Das Ganze begann als Wahlkampf-Trick im Frühling letzten Jahres. Die bayrische CSU suchte nach einem Thema, das bei den Wählern sicher zieht. Probleme beim Autofahren ziehen immer. Ärger über Nachbarländer, in denen man Autobahngebühren zahlen muss, während die Ausländer in Deutschland gratis fahren, noch mehr. Fertig war das Thema: die Forderung nach einer Autobahngebühr für Ausländer.
Die Einwände lagen vom ersten Tag an auf der Hand: Erstens ist das gemessen an den gesellschaftlichen Problemen, die sich heute stellen, vergleichsweise irrelevant. Und zweitens verstösst eine solche Forderung gegen EU-Recht, welches die Diskriminierung von Ausländern verbietet. In Frankreich, Italien oder auch der Schweiz zahlen alle. Nicht nur die Ausländer. Aber das Thema zog, wie Wählerbefragungen zeigten. Es war ein wichtiger Faktor bei den hervorragenden Wahlergebnissen der CSU.
Erster Kunstgriff: Rückzahlung an die Deutschen
Nach der Wahl dann die Frage: Was soll man mit diesem schwer erfüllbaren Versprechen tun? CSU-Chef Horst Seehofer schickte seine rechte Hand, Generalsekretär Alexander Dobrindt, als Verkehrsminister nach Berlin. Der hatte den ganzen Wahlkampf erfolgreich gemanagt, der sollte auch das richten.
Nur hörte der sehr bald aus Brüssel: Geht nicht! Auf keinen Fall. Worauf Dobrindt zu einem Kunstgriff ansetzte. Er schlug vor, diese Gebühr auch bei Deutschen zu erheben, womit das Ganze EU-kompatibel wäre, nur um dann den Deutschen das bezahlte Geld über einen Abzug bei der Motorfahrzeugsteuer wieder zurückzuzahlen. Womit allerdings die Diskriminierung wieder hergestellt und viel Geld nutzlos hin und her geschoben würde.
Zweiter Kunstgriff: Alle Strassen kosten
Hinz kommt, dass diese Rückzahlung administrativ sehr kompliziert wird. Dobrindt riskierte, einen grossen Teil der Einnahmen von Ausländern mit der Verwaltung der Rückzahlung an die Deutschen wieder zu verlieren.

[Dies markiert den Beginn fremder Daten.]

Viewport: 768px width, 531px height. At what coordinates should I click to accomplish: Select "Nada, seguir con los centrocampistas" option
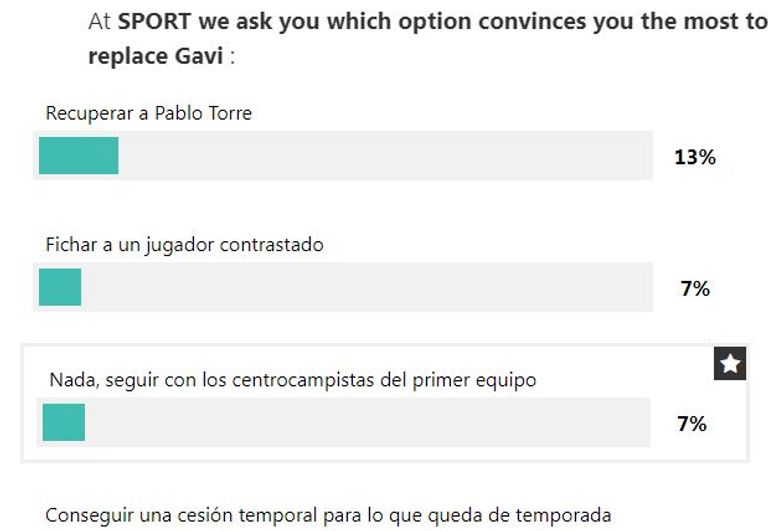click(293, 380)
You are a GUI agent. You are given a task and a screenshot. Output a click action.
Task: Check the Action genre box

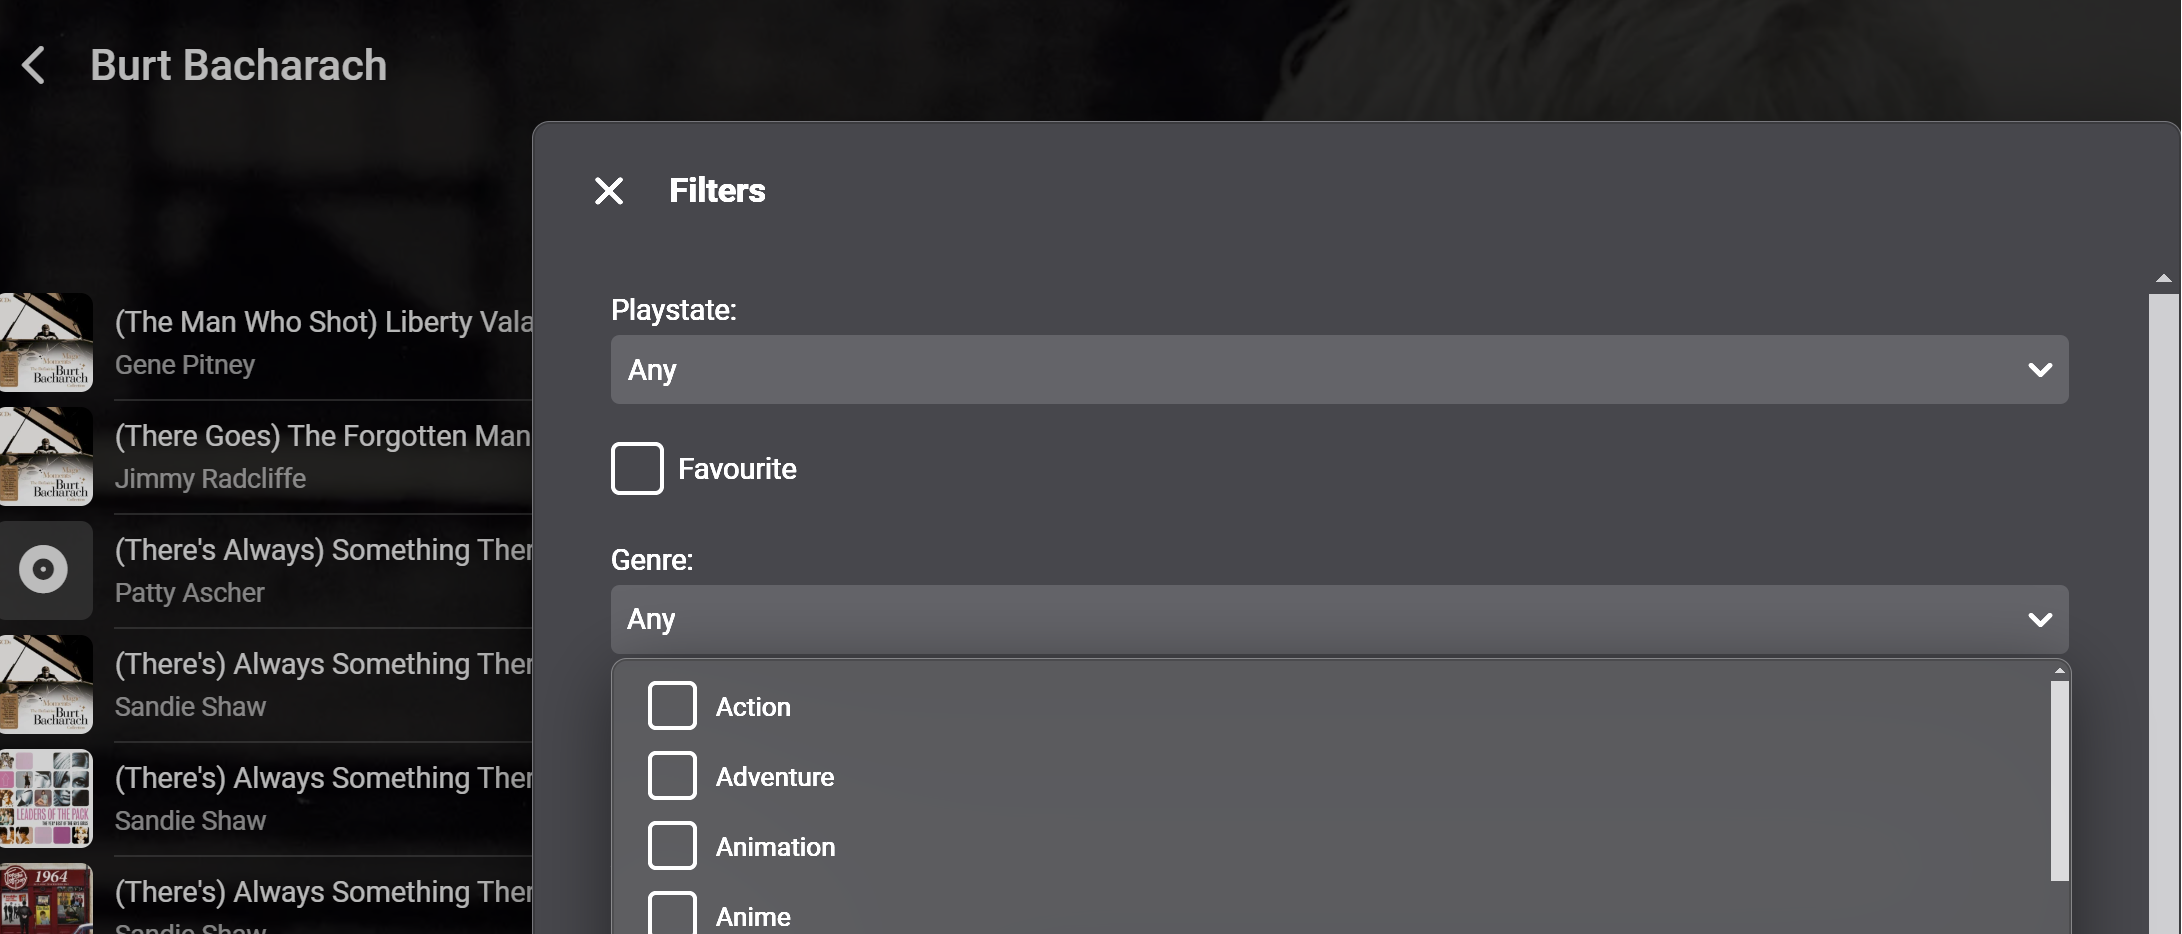tap(672, 706)
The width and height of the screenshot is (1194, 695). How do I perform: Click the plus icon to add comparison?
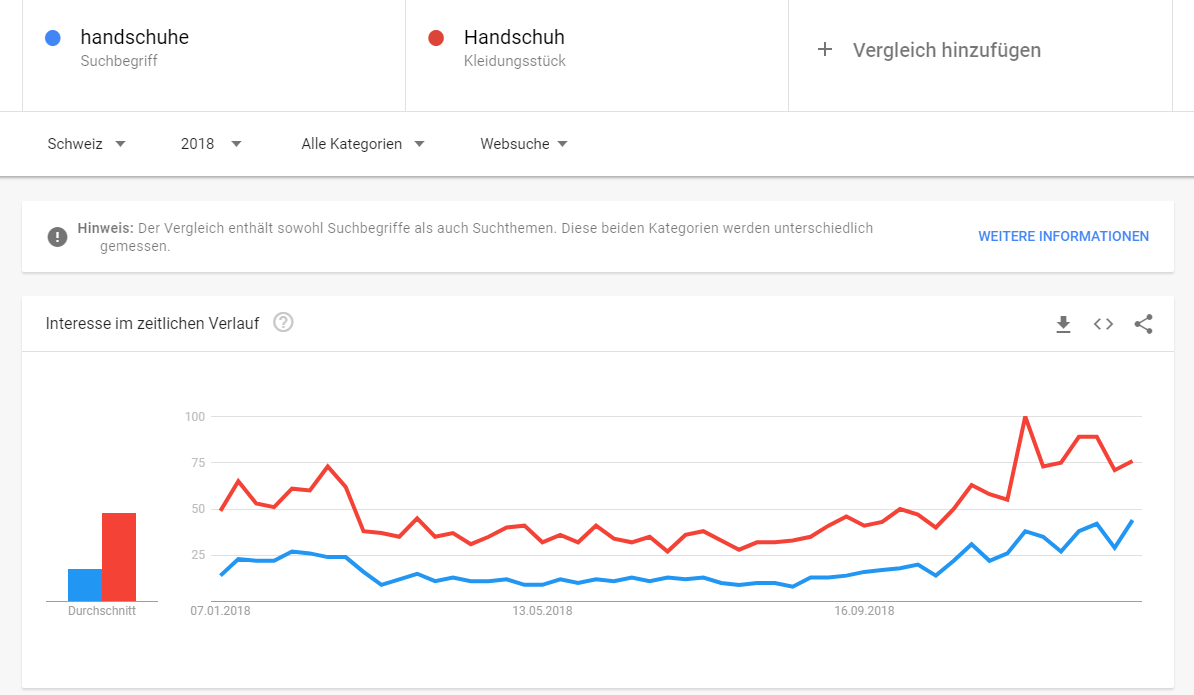pyautogui.click(x=825, y=49)
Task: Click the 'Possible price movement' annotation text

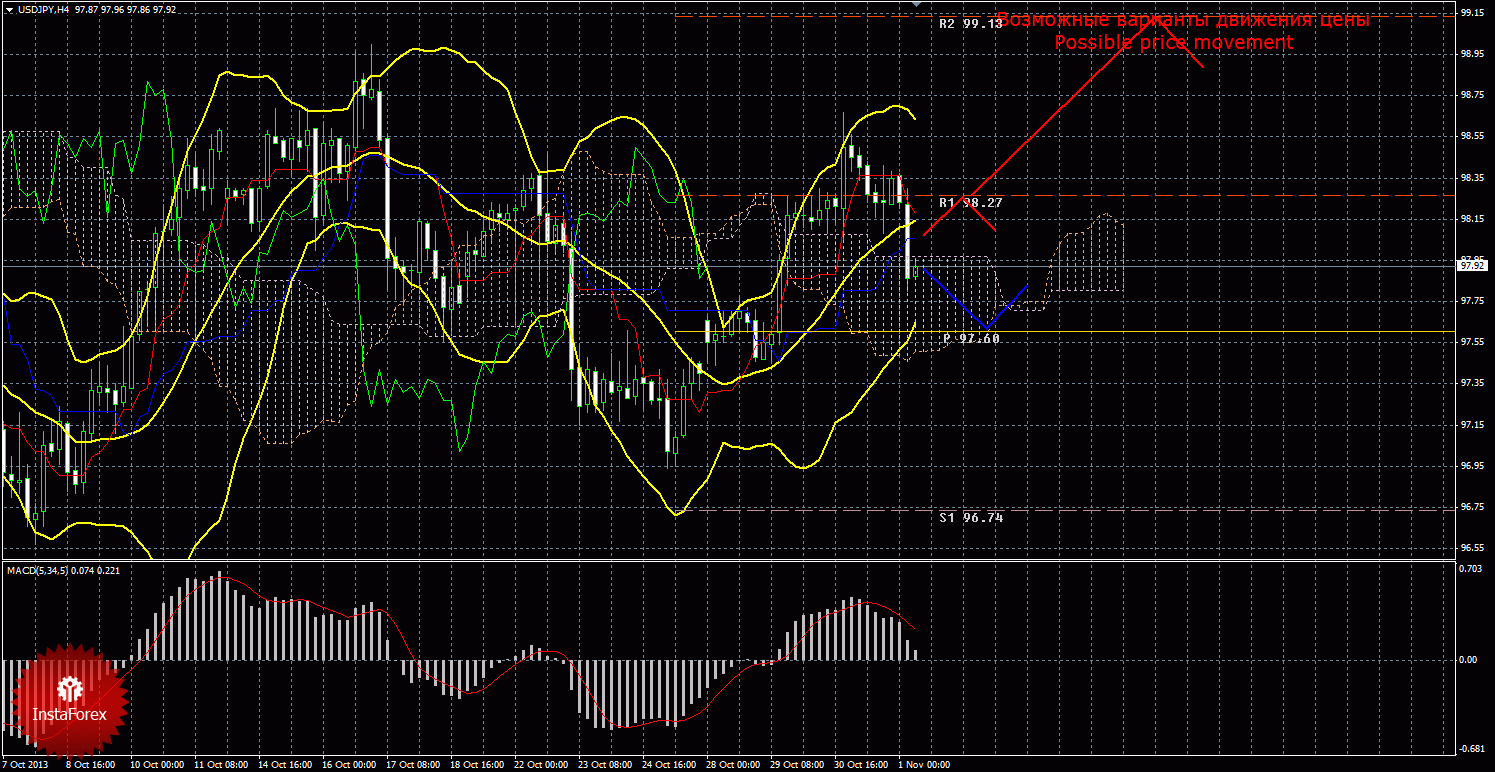Action: tap(1173, 43)
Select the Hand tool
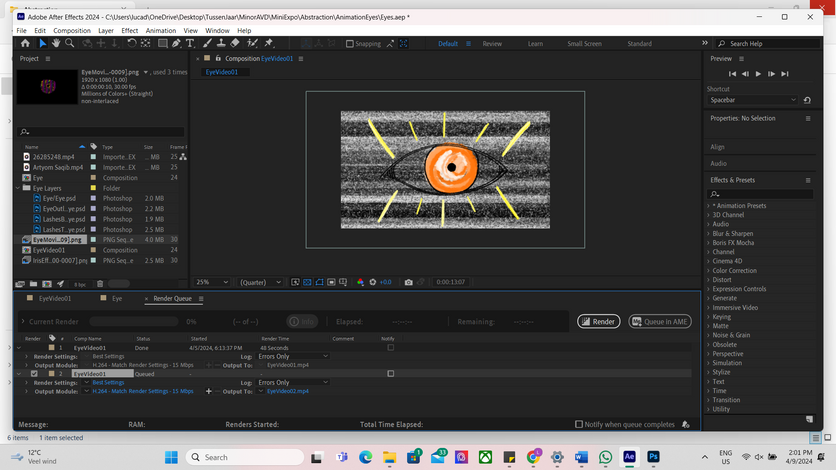836x470 pixels. 55,44
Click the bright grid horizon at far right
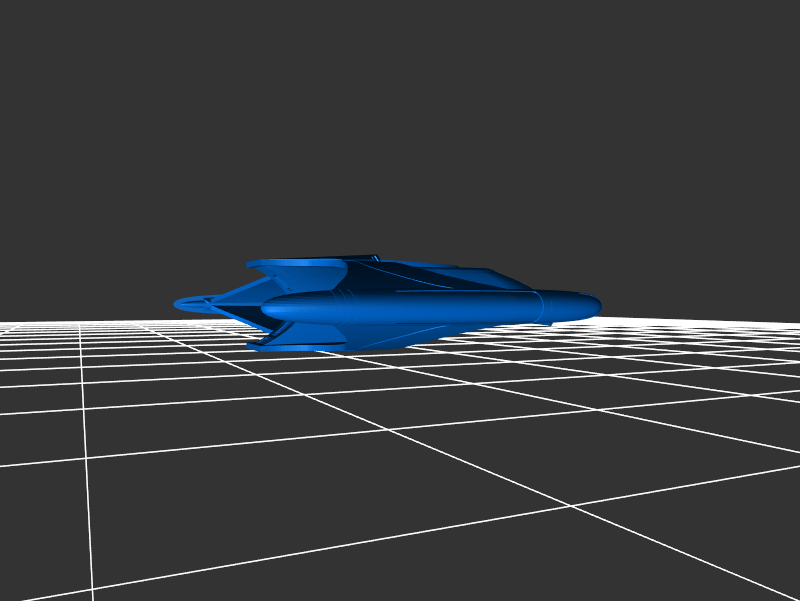Screen dimensions: 800x601 click(760, 320)
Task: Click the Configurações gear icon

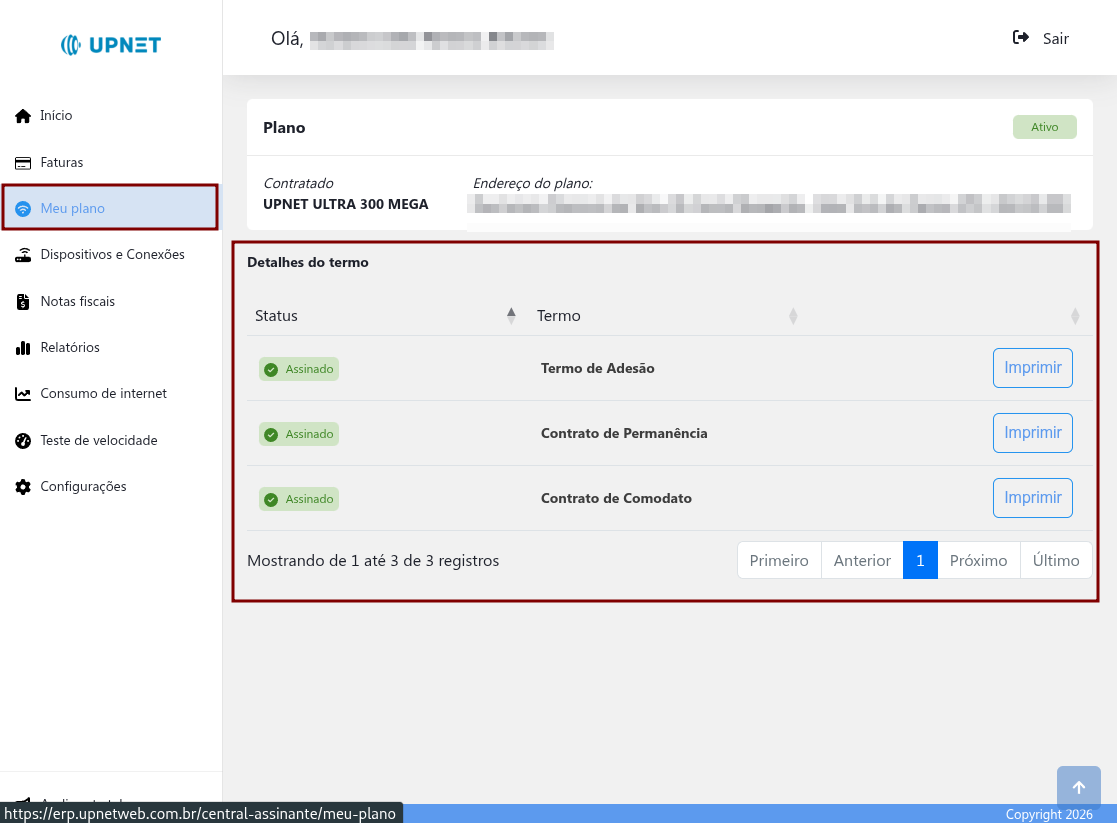Action: tap(22, 486)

Deshalb der zweite Kunstgriff: Dobrindt schlug diesen Sommer vor, die Gebühr nicht nur für die Benutzung von Autobahnen, sondern für alle Strassen zu erheben. Das hätte die Einnahmen verdoppelt. Nicht nur Ausländer auf dem Autobahn-Transit hätten dann gezahlt, sondern etwa auch ausländische Kunden, die nur rasch über die Grenze zum Einkaufen fahren. Die deutschen Grenzgebiete fürchteten hohe Einnahmeverluste. Und protestierten laut und unaufhörlich.
Jetzt also das Schlussergebnis: Ausländer zahlen jetzt doch nur für die Benutzung von Autobahnen, die Deutschen aber für alle Strassen, weil sonst die Abrechnung über die Rückzahlung zu kompliziert würde. Es gibt Deutsche, die Autobahn fahren und solche die das nicht tun. Das hätte in jedem Fall einzeln festgestellt werden müssen.
Resultat: Diskriminierendes Bürokratie-Monster
Jetzt hat man eine Ausländer-Gebühr, die scheinbar auch für Deutsche gilt. Aber nicht wirklich. Man zieht Geld ein nur um es wieder zurückzugeben. Es ist also eine Gebühr, die deswegen grossen administrativen Aufwand verursacht, die – wegen der Reduktion auf Autobahnen – nur noch die Hälfte einbringt und die bei der EU weiter auf Widerstand stossen dürfte.
Aber Dobrindts Wahlkampf-Versprechen ist eingelöst. Koste es was es wolle. Er selber rechnet zwar nach Abzug der Verwaltungskosten mit 500 Millionen Einnahmen von den Ausländern. Aber das nimmt ihm mittlerweile kaum mehr einer ab.